DUBAI  - Two Saudi security officers and two people they were trying to detain were killed in a gunfight on Thursday in the eastern town of al-Awamiya, the government said, an area where minority Shi’ite Muslims have staged regular anti-government protests.

Shi’ites in the region complain of discrimination, a charge denied by Sunni Muslim-ruled Saudi Arabia, the world’s largest oil exporter, and the Riyadh government blames Shi’ite-led neighbour Iran for the rise in tensions.

Saudi opposition activists said security forces stormed a home in Awamiya belonging to the brother of a man on a list of 23 people wanted by the authorities over unrest, before shooting dead two unarmed men they found inside.

They said one of the two was the house owner’s 22-year-old son and the other a prominent local photographer known for documenting demonstrations and protester funerals that had taken place in the area over the past three years. The wanted man was not in the house at the time, they said. An Interior Ministry spokesman said security forces came under fire while trying to arrest “a number of armed troublemakers” who had previously fired on residents and security forces in Awamiya, according to state news agency SPA. It said the security forces responded to the source of shooting in accordance with standing rules.

“As a result of the exchange of fire, the wanted men Ali Ahmed al-Faraj and Hussein Ali Madan al-Faraj were killed,” SPA said, adding that two security men had also died and two more were wounded.

It said two pieces of weapons, a bullet-proof vest, a pair of binoculars used by snipers and a large amount of ammunition were found at the scene.

Local activists denied that there was any exchange of fire at the scene and said security forces burst into the house of a man in search of his wanted brother who was not there. They said that Ali, the house owner’s son, was shot 11 times while trying to run away. The second man, Hussein, died “as he documented the raid,” one activist told Reuters.

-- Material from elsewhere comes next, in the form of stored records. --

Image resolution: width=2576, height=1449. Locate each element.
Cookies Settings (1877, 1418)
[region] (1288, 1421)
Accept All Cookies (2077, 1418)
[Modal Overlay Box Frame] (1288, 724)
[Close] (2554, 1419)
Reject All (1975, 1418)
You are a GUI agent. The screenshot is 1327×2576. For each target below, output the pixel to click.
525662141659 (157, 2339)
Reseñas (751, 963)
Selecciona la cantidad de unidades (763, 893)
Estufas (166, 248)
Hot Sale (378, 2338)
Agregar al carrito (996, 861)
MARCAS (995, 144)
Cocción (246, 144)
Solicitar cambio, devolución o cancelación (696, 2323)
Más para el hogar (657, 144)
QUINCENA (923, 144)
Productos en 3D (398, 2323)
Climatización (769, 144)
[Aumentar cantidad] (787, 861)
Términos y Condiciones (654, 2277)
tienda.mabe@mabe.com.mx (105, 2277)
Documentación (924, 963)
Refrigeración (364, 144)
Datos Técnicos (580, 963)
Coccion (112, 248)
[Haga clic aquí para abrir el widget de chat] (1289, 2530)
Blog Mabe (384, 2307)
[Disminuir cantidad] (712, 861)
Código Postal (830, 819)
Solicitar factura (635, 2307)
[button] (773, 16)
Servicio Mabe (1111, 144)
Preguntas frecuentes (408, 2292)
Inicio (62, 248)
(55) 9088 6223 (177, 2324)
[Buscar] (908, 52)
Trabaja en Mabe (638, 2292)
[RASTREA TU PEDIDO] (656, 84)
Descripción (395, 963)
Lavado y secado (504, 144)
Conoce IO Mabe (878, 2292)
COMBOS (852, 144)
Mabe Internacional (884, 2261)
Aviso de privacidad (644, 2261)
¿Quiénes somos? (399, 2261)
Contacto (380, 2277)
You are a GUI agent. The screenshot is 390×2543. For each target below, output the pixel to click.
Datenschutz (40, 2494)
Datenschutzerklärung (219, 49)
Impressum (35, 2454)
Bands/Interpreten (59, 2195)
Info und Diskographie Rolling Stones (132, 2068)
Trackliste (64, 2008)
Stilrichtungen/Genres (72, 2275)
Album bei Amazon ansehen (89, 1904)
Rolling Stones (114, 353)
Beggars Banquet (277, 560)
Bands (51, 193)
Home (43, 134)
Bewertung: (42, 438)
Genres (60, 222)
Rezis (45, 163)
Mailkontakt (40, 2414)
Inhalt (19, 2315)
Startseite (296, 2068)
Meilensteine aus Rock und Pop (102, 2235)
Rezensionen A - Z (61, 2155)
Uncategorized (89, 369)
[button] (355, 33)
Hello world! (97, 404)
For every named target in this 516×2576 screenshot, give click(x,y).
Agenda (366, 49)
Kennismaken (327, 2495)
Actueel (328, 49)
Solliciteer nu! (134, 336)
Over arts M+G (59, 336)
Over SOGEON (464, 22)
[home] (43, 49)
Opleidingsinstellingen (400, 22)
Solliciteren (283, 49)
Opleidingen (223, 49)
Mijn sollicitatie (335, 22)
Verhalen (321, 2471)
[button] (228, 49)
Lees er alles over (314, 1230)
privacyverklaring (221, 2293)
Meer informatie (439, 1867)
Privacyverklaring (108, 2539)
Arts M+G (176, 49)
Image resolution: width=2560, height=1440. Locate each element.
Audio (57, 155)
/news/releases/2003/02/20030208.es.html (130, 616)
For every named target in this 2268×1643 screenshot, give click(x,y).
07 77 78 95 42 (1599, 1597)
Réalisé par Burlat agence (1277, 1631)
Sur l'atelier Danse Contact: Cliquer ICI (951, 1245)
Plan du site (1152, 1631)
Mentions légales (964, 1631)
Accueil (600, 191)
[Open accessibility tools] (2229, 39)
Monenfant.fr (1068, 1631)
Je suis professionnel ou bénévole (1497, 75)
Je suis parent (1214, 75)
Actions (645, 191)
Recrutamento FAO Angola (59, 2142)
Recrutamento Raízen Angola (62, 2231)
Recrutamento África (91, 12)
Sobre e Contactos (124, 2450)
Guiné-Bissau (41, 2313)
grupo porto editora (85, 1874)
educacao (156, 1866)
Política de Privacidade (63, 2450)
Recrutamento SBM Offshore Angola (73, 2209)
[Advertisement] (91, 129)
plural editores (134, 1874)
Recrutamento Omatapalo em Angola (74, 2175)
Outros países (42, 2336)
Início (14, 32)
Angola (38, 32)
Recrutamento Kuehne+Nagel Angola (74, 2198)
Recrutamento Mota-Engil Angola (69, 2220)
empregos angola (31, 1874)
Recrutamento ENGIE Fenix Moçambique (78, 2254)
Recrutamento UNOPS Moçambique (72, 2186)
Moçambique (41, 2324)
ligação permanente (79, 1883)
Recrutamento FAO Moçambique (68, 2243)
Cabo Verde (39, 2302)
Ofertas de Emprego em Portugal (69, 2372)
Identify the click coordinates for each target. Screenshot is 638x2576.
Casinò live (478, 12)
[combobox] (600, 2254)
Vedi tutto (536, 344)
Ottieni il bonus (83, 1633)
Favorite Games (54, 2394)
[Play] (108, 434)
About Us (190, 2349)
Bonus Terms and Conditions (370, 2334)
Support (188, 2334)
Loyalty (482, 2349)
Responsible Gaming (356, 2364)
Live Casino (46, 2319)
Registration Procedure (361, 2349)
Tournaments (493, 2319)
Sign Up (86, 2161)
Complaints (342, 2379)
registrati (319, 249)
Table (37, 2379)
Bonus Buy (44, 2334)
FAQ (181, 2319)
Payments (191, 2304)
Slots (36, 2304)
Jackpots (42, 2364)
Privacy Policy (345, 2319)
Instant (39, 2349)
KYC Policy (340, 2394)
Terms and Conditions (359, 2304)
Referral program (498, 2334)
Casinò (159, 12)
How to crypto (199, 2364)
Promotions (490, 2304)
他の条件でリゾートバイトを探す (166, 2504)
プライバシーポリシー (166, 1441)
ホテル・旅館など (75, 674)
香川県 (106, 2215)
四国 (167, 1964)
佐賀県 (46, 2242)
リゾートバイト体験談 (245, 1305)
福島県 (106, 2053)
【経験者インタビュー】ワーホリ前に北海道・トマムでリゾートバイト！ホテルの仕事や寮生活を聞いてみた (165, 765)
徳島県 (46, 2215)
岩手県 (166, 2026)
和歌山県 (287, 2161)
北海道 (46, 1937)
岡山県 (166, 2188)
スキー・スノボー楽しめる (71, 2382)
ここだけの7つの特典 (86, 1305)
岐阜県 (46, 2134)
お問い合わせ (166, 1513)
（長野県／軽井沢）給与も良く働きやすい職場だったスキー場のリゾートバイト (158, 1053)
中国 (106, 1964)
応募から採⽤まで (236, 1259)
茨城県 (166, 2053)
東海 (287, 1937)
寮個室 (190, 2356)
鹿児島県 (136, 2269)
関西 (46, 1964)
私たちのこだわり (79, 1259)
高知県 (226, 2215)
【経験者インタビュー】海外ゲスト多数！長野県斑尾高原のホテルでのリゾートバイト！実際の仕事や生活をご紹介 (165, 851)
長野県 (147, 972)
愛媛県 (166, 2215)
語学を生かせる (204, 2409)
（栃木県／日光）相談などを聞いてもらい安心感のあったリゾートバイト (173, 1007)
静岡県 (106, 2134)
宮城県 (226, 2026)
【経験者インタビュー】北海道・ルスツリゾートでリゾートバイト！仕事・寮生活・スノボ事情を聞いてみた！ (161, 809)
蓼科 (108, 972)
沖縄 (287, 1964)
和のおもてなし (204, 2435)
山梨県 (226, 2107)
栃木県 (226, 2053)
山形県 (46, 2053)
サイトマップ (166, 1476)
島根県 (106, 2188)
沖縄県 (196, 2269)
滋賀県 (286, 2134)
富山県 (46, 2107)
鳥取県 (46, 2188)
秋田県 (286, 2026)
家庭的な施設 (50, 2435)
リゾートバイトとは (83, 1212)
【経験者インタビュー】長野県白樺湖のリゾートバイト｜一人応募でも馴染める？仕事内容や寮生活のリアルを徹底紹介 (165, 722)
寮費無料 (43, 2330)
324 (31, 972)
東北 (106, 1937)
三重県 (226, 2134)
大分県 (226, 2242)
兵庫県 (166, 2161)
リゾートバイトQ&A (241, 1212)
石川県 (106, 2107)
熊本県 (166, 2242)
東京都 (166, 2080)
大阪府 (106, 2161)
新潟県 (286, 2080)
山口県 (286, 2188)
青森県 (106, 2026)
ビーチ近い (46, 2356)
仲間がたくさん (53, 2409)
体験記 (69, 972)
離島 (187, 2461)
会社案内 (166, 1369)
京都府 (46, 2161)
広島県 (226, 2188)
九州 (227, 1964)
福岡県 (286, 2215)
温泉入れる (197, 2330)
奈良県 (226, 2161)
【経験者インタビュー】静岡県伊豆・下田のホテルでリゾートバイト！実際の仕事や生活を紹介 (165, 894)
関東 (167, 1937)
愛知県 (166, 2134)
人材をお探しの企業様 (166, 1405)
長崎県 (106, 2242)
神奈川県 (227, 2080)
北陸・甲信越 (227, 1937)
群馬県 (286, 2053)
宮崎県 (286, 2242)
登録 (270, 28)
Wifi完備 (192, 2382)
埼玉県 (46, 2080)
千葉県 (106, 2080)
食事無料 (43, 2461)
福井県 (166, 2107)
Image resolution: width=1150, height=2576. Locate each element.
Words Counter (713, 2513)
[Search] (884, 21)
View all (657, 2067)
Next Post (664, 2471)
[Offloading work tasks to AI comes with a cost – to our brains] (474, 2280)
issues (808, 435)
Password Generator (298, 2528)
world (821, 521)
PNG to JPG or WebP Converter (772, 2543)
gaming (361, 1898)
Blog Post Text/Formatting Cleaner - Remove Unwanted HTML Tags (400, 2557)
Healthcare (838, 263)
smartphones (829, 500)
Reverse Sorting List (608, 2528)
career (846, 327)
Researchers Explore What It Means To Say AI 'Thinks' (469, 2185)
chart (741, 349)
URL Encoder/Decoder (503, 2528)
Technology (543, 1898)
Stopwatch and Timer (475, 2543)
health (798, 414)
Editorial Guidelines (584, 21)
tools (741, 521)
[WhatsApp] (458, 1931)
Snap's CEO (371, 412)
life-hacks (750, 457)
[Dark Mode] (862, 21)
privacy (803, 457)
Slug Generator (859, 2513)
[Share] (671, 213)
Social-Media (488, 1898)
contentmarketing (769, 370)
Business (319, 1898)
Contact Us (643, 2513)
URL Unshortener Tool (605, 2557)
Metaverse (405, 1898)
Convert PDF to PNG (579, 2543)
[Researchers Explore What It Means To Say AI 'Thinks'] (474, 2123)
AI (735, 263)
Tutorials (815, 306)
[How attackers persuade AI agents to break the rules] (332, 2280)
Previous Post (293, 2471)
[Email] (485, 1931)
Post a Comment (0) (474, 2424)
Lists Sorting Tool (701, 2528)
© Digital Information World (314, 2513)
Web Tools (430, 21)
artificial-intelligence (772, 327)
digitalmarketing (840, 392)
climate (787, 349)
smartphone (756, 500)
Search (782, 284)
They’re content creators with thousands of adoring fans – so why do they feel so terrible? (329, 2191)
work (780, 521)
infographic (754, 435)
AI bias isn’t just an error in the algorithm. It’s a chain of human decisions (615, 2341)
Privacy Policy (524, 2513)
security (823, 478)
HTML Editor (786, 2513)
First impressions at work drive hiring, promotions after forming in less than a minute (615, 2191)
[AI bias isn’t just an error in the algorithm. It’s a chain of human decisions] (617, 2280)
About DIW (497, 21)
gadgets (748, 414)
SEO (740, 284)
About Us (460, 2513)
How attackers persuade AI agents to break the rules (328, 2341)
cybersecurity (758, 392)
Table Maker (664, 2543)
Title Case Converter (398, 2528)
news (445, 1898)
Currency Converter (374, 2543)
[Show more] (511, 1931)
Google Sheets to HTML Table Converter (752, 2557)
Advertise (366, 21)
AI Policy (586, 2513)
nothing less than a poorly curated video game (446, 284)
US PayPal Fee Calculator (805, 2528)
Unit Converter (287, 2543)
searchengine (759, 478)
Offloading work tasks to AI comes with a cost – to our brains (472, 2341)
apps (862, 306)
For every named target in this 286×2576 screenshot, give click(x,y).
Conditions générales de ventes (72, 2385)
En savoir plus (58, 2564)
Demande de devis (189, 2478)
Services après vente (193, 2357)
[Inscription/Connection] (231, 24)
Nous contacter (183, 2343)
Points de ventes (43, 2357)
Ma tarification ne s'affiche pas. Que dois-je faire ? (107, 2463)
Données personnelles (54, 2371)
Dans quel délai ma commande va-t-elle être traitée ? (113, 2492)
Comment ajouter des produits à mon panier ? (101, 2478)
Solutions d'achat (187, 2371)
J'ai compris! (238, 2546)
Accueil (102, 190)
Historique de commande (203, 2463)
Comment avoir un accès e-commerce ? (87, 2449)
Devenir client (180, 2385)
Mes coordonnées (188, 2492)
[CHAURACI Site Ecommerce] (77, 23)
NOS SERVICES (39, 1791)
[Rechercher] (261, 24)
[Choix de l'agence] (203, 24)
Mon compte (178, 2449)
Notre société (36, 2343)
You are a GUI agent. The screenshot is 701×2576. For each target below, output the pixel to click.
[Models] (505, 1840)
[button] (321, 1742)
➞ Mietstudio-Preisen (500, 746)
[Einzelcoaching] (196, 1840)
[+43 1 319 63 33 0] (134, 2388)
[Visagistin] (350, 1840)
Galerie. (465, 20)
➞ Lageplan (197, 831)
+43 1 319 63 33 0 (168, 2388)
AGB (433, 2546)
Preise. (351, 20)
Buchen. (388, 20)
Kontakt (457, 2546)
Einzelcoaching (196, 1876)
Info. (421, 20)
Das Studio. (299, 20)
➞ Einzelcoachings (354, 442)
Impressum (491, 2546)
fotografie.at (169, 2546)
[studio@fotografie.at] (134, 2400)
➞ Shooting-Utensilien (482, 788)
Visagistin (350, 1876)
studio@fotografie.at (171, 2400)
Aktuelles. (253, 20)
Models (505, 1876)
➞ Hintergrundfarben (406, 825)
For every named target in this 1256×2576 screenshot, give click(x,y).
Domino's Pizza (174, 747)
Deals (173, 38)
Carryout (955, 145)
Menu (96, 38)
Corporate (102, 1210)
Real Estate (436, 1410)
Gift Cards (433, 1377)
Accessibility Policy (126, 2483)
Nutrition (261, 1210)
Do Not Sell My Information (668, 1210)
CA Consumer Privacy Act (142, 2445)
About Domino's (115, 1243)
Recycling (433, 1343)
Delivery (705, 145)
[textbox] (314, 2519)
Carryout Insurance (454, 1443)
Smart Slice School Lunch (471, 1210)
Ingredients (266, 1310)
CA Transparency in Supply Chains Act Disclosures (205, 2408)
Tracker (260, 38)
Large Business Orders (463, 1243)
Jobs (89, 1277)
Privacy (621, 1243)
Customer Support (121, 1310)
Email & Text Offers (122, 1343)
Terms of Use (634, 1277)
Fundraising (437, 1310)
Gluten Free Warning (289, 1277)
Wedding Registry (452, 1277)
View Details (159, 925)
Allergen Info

A local news website,, said Hussein, 34, had photographed many of the demonstrations and funerals of the more than 20 activists killed during unrest in Saudi Arabia’s eastern region in the past three years. The activists emailed several photos of the raid, one of which showed a body sprawled in the street with the upper torso naked, and another close-up image of a man who appeared to be dead lying on a blanket with his face stained with blood.

They also emailed pictures of blue armoured cars in various locations on the streets, which they said were near the scene of the incident. Reuters could not independently verify the authenticity of the photographs.

At least 21 people have been shot dead in the region since early 2011, when Shi’ites there staged protests against the involvement of Saudi forces in ending demonstrations in neighbouring Sunni-ruled Bahrain, which has a Shi’ite majority. In 2012, Saudi Arabia ordered the arrest of 23 Shi’ites in Eastern Province, where many of the kingdom’s minority Shi’ites live, saying they were responsible for unrest. Several have since either been killed or have been captured.

Awamiya has continued to experience problems despite the end of mass protests that erupted in the eastern region in March 2011 in the wake of the Arab Spring. In January, the US embassy in Riyadh warned its citizens against travelling to the district after gunmen attacked the car of two German diplomats.

Demonstrations in Eastern Province, where most of the kingdom’s two million Shiites live, erupted simultaneously with a protest movement in neighbouring Bahrain in 2011. They took a violent turn in 2012 and clashes between police and protesters have so far killed 24 people, including at least four policemen, according to activists. Of more than 950 people arrested since 2011 for involvement in the unrest in the province, 217 are still being held.

The clash came a day after a Saudi court jailed seven protesters for up to 20 years for joining a demonstration and chanting anti-government slogans in the Eastern Province.